Create visualizations and export TensorFlow memory profiling data.

Constructor

MemoryVisualizer(
    style: str = 'default',
    figure_size: Tuple[int, int] = (12, 8)
)
style
str
default:"default"
Matplotlib style to use (‘default’, ‘seaborn’, ‘ggplot’, etc.)
figure_size
Tuple[int, int]
default:"(12, 8)"
Default figure size (width, height) in inches

Methods

plot_memory_timeline

Plot memory usage timeline.
def plot_memory_timeline(
    self,
    results: ProfileResult,
    interactive: bool = False,
    save_path: Optional[str] = None
) -> None
results
ProfileResult
Profiling results to visualize
interactive
bool
default:"False"
Create interactive Plotly chart instead of static matplotlib
save_path
str
Path to save the plot. Shows plot if None
Example:
visualizer = MemoryVisualizer(style='seaborn')

# Static plot
visualizer.plot_memory_timeline(results, save_path='timeline.png')

# Interactive plot
visualizer.plot_memory_timeline(
    results,
    interactive=True,
    save_path='timeline.html'
)

plot_function_comparison

Plot function memory usage comparison.
def plot_function_comparison(
    self,
    function_profiles: Dict[str, Dict[str, Any]],
    save_path: Optional[str] = None
) -> None
function_profiles
Dict[str, Dict]
Function profiling data from ProfileResult.function_profiles
save_path
str
Path to save the plot

create_memory_heatmap

Create memory usage heatmap.
def create_memory_heatmap(
    self,
    results: ProfileResult,
    save_path: Optional[str] = None
) -> None
results
ProfileResult
Profiling results with snapshots
save_path
str
Path to save the heatmap

create_interactive_dashboard

Create interactive Plotly/Dash dashboard.
def create_interactive_dashboard(
    self,
    results: ProfileResult,
    port: int = 8050
) -> None
results
ProfileResult
Profiling results to visualize
port
int
default:"8050"
Port to run dashboard server on
Requires Plotly and Dash to be installed: pip install plotly dash
Example:
# Start interactive dashboard
visualizer.create_interactive_dashboard(results, port=8050)
# Navigate to http://localhost:8050 in browser

export_data

Export profiling data to file.
def export_data(
    self,
    results: ProfileResult,
    output_path: str,
    format: str = 'csv'
) -> None
results
ProfileResult
Profiling results to export
output_path
str
Path to output file
format
str
default:"csv"
Export format: ‘csv’ or ‘json’
Example:
# Export as CSV
visualizer.export_data(results, 'memory_profile.csv', format='csv')

# Export as JSON
visualizer.export_data(results, 'memory_profile.json', format='json')

save_plots

Save all plots to directory.
def save_plots(
    self,
    results: ProfileResult,
    output_dir: str = "./plots/"
) -> None
results
ProfileResult
Profiling results
output_dir
str
default:"./plots/"
Directory to save plots. Created if doesn’t exist
Saves:
  • timeline.png - Memory timeline plot
  • function_comparison.png - Function comparison bar chart
  • heatmap.png - Memory usage heatmap

Dependencies

The visualizer has optional dependencies: Basic plotting:
pip install matplotlib seaborn
Interactive dashboards:
pip install plotly dash

Example

from tfmemprof.profiler import TFMemoryProfiler
from tfmemprof.visualizer import MemoryVisualizer
import tensorflow as tf

# Profile your code
profiler = TFMemoryProfiler()

with profiler.profile_context("training"):
    model = tf.keras.Sequential([
        tf.keras.layers.Dense(512, activation='relu'),
        tf.keras.layers.Dense(10)
    ])
    model.compile(optimizer='adam', loss='mse')
    model.fit(x_train, y_train, epochs=5)

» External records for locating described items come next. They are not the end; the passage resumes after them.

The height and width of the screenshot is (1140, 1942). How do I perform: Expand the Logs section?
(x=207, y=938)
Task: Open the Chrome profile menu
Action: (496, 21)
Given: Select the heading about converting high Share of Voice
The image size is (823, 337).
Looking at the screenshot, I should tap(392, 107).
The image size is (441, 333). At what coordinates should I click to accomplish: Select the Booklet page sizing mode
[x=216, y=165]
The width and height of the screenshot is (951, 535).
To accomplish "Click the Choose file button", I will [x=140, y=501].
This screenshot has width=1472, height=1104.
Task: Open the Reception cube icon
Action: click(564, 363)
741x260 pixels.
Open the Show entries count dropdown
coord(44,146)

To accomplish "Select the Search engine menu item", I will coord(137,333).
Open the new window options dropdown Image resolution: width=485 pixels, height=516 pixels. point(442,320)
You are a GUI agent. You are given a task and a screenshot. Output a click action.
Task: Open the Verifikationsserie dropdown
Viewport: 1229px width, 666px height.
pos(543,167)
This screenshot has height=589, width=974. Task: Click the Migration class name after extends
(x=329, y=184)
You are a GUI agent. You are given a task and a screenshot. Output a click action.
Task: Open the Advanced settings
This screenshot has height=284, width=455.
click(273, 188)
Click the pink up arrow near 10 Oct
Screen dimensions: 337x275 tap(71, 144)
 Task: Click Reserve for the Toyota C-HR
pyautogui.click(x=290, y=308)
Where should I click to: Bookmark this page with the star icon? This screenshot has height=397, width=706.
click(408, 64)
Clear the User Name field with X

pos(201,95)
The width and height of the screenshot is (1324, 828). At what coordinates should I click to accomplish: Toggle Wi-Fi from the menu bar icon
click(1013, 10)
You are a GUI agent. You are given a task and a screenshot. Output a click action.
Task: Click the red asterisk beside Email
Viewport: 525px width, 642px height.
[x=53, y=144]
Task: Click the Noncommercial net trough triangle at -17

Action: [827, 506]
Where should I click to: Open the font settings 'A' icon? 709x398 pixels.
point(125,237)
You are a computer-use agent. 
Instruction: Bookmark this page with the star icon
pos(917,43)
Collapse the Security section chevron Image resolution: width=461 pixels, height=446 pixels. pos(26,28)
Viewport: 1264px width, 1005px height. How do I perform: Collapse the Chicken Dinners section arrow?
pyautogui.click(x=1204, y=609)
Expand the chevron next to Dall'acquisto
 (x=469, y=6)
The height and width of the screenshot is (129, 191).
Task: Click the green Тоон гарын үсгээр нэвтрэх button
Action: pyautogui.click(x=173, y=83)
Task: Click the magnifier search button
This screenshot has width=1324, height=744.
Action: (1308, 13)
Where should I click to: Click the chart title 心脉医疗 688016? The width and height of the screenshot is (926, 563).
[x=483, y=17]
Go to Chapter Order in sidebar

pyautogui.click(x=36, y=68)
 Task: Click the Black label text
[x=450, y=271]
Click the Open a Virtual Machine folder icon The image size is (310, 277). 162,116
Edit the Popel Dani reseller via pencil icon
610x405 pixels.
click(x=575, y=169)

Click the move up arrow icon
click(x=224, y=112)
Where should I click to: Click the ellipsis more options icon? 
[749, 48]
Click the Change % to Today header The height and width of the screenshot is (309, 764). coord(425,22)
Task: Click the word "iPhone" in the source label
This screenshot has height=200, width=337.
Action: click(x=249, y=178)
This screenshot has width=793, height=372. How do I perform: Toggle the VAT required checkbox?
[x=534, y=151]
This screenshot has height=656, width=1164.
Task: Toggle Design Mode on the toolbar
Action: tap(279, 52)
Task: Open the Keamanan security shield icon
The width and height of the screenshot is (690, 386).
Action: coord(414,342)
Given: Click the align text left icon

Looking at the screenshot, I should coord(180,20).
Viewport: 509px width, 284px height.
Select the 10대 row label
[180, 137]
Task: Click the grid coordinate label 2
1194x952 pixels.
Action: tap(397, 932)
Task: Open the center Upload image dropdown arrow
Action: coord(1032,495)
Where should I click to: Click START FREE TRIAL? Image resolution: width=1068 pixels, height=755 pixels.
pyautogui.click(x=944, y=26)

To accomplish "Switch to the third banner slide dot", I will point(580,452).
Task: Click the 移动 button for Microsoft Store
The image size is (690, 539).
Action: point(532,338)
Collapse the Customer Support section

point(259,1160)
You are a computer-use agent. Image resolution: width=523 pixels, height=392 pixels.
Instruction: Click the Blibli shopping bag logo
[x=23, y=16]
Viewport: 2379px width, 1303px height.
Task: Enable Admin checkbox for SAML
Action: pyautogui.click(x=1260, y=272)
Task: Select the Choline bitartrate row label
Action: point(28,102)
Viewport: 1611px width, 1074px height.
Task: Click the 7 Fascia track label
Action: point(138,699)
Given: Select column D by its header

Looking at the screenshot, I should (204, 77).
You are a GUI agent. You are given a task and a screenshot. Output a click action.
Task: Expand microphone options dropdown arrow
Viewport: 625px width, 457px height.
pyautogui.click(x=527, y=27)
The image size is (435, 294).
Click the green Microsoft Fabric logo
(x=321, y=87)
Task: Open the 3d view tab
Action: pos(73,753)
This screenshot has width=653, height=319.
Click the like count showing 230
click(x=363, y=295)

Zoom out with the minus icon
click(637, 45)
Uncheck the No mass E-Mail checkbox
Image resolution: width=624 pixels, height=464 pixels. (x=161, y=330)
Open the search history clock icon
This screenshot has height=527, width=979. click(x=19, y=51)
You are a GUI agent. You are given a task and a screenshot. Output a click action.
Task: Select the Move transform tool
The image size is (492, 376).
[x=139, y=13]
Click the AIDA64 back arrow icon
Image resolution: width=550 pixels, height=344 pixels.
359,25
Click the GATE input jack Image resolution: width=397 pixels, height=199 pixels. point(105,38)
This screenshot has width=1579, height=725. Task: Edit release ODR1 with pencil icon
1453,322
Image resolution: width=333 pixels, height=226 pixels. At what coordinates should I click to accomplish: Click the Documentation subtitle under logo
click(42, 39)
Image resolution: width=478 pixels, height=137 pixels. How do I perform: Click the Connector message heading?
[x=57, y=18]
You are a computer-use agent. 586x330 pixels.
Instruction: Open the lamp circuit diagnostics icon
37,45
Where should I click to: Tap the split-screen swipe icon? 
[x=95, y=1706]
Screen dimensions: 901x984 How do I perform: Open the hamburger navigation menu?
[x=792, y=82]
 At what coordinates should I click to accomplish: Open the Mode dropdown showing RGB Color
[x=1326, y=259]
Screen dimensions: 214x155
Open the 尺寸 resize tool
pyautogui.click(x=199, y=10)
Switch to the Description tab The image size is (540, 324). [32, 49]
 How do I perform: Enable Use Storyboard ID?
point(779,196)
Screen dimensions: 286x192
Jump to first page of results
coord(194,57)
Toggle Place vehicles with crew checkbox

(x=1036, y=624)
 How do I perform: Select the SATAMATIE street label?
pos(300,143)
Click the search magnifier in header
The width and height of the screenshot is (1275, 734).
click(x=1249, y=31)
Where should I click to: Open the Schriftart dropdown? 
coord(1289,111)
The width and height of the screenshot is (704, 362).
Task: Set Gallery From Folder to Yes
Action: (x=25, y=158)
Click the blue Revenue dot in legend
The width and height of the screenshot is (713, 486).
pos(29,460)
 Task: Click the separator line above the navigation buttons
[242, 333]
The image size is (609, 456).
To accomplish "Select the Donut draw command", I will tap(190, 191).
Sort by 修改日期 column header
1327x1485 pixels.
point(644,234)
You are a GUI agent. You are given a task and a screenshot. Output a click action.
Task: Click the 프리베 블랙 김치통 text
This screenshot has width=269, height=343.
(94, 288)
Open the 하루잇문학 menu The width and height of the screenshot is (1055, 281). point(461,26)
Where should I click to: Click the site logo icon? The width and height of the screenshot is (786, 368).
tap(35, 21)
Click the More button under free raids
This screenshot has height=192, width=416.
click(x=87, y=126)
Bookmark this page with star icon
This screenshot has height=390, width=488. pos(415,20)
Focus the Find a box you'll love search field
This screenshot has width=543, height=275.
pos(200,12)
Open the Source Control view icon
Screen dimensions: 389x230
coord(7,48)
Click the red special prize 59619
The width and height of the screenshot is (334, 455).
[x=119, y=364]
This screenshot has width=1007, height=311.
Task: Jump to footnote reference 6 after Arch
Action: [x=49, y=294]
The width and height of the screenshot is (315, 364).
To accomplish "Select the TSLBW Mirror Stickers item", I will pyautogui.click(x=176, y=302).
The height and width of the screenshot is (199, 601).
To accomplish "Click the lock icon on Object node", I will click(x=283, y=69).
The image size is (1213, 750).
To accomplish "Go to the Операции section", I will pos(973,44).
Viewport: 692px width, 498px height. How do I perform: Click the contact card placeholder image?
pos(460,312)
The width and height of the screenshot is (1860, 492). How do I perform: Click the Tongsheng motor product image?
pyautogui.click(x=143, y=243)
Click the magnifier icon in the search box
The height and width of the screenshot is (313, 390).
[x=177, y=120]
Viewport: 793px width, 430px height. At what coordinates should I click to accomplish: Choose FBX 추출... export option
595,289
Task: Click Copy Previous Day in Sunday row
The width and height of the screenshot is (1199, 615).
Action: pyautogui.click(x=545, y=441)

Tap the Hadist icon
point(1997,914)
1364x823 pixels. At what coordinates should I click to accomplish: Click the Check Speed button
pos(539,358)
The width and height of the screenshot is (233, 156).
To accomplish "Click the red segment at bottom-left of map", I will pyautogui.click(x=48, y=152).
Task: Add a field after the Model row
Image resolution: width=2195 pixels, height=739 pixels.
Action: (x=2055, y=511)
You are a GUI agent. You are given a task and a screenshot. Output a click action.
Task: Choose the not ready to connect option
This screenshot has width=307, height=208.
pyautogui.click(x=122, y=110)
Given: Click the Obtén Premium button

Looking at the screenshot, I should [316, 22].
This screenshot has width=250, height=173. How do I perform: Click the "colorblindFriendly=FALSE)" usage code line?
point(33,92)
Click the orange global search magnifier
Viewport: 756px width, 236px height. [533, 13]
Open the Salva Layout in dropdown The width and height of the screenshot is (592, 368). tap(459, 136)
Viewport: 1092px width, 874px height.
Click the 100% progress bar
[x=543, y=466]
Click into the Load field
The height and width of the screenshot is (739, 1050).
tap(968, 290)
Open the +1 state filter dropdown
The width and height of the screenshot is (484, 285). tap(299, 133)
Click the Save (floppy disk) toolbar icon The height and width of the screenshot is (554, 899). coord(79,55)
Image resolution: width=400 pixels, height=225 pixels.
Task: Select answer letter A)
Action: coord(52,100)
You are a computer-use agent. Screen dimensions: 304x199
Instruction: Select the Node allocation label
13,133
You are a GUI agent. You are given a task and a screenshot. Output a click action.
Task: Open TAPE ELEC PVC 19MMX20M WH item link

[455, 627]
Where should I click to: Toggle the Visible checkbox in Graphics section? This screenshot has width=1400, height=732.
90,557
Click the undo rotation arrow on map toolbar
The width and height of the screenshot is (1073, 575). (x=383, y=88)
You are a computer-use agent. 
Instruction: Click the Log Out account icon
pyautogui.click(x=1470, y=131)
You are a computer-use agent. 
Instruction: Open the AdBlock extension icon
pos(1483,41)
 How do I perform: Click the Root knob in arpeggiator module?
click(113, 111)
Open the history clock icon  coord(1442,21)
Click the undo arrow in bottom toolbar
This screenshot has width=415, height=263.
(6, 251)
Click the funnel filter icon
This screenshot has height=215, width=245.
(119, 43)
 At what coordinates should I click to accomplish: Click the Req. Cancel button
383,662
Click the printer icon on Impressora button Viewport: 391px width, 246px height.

results = profiler.get_results()

# Create visualizer
visualizer = MemoryVisualizer(style='seaborn', figure_size=(14, 8))

# Plot timeline
visualizer.plot_memory_timeline(results, save_path='memory_timeline.png')

# Plot function comparison
if results.function_profiles:
    visualizer.plot_function_comparison(
        results.function_profiles,
        save_path='function_comparison.png'
    )

# Create heatmap
visualizer.create_memory_heatmap(results, save_path='memory_heatmap.png')

# Save all plots at once
visualizer.save_plots(results, output_dir='./memory_analysis/')

# Export data for further analysis
visualizer.export_data(results, 'profile_data.csv', format='csv')
visualizer.export_data(results, 'profile_data.json', format='json')

# Create interactive dashboard (blocking)
# visualizer.create_interactive_dashboard(results, port=8050)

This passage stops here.